The city’s emerging bio-tech industry is stepping up to help the fight against the new coronavirus.

Widescale testing is considered a necessity in order to contain and prevent the virus from spreading — and the need was put into stark focus on Tuesday after New York City health officials released new figures sharply increasing the city’s death toll by 3,778 victims — a massive increase which brings the total number of deaths to 10,367, giving New York the most per-capita deaths due to COVID-19 of any city in the world.

Department of Health officials said the new numbers reflect people suspected of dying from the virus but who didn’t have a test, including people who died at home, in nursing homes and hospitals.

For weeks, the department had been counting the presumed virus deaths based on symptoms and medical history, but only those who tested positive and died of COVID-19 were included in the public count.

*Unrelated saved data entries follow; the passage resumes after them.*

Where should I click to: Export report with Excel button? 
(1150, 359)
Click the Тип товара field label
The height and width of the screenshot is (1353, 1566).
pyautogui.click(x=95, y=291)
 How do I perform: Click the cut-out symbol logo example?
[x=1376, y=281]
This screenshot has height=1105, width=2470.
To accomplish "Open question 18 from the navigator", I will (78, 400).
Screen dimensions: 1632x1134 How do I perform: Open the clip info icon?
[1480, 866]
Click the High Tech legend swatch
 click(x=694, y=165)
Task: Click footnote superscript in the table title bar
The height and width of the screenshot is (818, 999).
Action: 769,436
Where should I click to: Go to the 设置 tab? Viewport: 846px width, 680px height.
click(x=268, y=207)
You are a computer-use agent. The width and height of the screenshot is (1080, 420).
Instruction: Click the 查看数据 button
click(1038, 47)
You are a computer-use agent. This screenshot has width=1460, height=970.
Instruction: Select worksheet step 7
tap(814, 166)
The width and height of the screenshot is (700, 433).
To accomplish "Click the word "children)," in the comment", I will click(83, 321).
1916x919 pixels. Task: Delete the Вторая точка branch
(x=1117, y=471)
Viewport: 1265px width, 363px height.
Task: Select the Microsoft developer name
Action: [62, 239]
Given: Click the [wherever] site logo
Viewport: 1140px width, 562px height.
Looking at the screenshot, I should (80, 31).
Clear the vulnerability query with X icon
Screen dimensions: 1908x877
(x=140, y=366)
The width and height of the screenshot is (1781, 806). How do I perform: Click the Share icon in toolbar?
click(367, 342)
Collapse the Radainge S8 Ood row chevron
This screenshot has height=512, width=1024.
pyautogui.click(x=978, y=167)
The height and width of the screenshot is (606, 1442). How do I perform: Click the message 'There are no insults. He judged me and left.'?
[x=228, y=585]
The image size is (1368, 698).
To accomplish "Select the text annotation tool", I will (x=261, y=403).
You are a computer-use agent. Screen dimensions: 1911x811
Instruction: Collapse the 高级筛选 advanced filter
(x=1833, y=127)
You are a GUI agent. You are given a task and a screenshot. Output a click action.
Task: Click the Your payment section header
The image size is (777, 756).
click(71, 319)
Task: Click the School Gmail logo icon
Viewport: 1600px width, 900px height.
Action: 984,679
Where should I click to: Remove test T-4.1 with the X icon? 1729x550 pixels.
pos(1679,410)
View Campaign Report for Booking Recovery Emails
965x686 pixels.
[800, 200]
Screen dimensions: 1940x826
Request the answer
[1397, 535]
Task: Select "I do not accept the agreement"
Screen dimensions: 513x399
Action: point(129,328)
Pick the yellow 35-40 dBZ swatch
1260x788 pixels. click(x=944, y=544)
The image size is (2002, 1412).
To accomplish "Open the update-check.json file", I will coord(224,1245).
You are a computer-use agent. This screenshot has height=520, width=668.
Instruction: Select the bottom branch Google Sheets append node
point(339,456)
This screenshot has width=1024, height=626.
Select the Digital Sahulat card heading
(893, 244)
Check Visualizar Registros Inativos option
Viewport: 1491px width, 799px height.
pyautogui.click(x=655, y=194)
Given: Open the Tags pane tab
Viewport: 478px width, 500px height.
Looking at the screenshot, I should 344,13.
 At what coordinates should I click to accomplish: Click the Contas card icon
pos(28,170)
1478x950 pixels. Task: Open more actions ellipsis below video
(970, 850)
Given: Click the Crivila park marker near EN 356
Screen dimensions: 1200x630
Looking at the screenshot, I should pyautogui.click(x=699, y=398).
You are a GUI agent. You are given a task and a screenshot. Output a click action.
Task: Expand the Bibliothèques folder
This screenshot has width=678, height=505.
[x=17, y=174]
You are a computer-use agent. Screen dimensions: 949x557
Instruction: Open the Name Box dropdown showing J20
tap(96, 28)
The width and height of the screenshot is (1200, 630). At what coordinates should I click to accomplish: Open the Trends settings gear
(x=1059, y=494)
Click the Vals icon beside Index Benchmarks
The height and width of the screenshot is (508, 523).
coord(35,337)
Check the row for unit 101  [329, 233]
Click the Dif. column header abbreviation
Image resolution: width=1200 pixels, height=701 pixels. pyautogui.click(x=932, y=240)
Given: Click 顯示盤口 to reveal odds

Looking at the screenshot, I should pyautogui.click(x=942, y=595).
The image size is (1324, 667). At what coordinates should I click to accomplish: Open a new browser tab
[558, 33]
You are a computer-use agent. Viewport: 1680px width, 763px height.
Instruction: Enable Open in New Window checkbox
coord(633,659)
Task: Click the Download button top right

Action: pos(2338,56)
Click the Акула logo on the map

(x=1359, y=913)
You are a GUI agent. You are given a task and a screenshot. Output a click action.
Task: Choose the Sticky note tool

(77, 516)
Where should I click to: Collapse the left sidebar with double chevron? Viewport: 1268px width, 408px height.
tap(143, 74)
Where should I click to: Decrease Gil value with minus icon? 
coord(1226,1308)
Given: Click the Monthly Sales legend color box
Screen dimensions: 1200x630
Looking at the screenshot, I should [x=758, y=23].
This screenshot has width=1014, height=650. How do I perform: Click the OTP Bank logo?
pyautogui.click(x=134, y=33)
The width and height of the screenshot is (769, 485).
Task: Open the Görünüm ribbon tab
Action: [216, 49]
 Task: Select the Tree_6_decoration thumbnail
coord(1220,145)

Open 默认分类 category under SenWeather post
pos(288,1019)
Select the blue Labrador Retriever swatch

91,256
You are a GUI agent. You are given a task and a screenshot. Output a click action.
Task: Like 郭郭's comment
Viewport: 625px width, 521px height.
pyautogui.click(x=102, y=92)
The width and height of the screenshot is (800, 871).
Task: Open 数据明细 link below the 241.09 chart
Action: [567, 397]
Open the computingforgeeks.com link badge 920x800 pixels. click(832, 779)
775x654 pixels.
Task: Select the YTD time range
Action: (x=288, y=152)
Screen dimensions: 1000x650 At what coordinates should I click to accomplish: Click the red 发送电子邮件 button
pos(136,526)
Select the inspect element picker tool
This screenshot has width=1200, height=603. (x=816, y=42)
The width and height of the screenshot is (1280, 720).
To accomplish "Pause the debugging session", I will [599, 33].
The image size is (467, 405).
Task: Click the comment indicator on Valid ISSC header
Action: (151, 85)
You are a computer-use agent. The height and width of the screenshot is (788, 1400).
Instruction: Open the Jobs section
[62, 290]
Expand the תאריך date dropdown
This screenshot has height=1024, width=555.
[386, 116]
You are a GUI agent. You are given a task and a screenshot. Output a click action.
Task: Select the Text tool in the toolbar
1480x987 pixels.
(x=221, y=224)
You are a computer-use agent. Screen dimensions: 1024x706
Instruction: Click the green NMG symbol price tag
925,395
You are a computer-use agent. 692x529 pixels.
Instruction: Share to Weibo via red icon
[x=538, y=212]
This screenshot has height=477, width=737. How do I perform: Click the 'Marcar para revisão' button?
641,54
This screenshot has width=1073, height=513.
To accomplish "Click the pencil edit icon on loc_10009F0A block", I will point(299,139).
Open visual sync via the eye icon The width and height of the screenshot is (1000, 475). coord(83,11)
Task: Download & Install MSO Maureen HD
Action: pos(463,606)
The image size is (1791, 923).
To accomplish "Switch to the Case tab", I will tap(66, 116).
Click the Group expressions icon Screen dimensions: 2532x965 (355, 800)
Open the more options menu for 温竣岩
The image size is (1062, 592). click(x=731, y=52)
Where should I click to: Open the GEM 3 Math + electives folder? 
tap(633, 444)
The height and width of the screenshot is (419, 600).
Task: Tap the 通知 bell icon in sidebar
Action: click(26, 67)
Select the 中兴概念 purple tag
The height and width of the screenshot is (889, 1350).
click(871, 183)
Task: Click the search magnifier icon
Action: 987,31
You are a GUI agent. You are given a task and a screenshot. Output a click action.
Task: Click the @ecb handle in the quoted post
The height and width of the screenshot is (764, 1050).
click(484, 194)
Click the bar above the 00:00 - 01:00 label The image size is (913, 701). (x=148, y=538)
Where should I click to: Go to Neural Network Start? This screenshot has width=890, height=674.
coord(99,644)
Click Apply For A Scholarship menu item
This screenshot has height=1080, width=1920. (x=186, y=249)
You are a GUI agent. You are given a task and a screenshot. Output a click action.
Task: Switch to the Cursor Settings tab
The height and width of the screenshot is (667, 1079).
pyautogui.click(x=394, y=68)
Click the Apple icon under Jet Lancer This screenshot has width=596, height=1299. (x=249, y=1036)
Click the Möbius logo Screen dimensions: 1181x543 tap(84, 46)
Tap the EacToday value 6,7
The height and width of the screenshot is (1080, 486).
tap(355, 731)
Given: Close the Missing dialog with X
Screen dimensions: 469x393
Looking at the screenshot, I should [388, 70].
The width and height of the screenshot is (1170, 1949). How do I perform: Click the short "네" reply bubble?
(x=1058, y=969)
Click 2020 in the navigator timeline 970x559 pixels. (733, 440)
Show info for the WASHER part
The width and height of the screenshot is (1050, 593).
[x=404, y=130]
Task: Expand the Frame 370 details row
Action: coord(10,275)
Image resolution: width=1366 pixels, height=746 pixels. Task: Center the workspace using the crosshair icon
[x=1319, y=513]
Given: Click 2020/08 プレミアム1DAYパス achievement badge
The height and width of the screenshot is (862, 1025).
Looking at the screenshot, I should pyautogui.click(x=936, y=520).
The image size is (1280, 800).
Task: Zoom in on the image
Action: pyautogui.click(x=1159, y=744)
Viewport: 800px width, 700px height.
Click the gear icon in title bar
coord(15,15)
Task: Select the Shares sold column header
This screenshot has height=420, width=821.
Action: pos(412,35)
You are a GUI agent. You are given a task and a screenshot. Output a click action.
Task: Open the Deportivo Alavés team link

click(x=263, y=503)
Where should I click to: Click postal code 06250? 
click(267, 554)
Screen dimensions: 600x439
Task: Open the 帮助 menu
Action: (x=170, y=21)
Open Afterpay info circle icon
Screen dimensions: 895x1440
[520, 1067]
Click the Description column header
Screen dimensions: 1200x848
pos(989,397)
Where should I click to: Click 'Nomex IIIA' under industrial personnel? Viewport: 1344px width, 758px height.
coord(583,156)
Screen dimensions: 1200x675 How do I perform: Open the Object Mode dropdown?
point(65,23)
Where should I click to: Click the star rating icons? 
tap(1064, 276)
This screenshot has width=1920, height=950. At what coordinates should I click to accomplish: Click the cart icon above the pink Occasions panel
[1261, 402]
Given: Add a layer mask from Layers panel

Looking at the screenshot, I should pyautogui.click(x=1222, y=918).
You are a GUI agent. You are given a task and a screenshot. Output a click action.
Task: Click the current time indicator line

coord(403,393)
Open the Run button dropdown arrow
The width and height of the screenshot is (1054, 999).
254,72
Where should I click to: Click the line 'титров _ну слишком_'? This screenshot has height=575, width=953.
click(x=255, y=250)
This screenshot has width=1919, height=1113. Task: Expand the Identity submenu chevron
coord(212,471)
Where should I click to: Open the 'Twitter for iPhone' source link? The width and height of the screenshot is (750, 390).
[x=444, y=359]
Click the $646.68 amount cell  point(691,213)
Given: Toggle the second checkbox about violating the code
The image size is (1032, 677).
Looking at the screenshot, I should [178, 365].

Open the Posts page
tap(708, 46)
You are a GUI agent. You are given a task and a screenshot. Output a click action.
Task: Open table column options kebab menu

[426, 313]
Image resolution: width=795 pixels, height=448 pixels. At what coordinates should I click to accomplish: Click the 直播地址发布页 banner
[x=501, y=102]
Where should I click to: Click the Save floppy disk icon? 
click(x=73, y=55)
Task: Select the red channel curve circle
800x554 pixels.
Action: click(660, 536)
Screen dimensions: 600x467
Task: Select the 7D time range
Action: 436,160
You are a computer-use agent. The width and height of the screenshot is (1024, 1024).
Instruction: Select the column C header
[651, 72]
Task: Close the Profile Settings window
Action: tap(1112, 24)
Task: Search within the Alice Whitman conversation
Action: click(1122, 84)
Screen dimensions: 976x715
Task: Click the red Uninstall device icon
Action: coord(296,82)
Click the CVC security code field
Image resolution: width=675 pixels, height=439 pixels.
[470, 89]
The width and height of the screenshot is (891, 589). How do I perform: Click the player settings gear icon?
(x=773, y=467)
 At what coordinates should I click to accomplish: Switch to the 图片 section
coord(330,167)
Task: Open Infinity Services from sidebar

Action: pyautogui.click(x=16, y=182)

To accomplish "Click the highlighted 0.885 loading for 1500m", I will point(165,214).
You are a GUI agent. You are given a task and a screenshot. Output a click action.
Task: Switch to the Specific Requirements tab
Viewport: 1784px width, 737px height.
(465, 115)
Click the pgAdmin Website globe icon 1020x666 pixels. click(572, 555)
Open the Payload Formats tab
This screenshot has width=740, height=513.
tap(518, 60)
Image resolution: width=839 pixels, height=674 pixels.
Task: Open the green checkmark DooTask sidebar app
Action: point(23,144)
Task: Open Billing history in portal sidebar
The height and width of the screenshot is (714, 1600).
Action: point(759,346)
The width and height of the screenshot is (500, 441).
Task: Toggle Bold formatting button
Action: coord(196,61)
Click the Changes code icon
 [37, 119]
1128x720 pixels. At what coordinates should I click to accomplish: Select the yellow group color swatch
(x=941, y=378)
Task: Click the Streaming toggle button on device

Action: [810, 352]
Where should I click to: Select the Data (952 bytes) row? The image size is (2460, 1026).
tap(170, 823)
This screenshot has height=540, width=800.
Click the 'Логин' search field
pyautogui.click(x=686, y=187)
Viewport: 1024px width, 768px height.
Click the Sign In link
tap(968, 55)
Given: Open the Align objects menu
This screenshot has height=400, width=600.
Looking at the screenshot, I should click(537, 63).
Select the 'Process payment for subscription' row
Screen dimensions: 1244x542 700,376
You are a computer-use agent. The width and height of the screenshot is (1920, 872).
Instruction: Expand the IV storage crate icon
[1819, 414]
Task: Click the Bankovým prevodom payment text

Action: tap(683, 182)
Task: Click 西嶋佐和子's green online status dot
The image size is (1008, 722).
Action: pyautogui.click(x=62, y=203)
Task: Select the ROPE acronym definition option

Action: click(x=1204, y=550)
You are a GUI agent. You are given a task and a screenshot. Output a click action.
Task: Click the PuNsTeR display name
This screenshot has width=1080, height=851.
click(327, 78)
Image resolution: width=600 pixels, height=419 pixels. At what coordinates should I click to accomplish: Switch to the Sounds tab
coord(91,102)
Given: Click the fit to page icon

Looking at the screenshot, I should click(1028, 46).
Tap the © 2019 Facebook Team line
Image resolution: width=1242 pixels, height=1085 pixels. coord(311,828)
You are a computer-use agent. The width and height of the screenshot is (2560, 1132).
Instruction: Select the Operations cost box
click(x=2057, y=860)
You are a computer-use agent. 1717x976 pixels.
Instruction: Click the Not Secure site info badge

Mayor Bill de Blasio has blamed a slow data gathering process for the delay. He says widespread testing has to be secured before the city can begin to move forward.

“We get to trace each case, get people isolated, quarantined…and then no transmission — the place we all want to get to — where coronavirus is a rarity in this city and life goes back to normal,” de Blasio said. “That’s the journey that we are on. The testing is crucial.”

There are three key elements needed to build a kit:

  • A nasal swab
  • A viral transport solution
  • A screw cap testing tube before it can be sent to a lab.

The city says it has the lab capacity, but not enough tests.

So starting next week, a set of yet-to-be-named companies will begin building 50,000 kits every week. And after Carmel, Indiana, announced last week it would donate 50,000 testing components to the city, de Blasio is now moving to purchase 50,000 more kits from Aria Diagnostics, a bio-tech company based in Indiana.

The city could not provide an exact figure for the cost of that contract, and questions remain about exactly how the testing will be made available to those who most need it.

Despite signs that social distancing may be reducing hospitalizations, de Blasio appears to be wary of signaling any sort of return to normalcy in the near-future. The mayor acknowledged Tuesday he does not believe large gatherings will be possible until after August.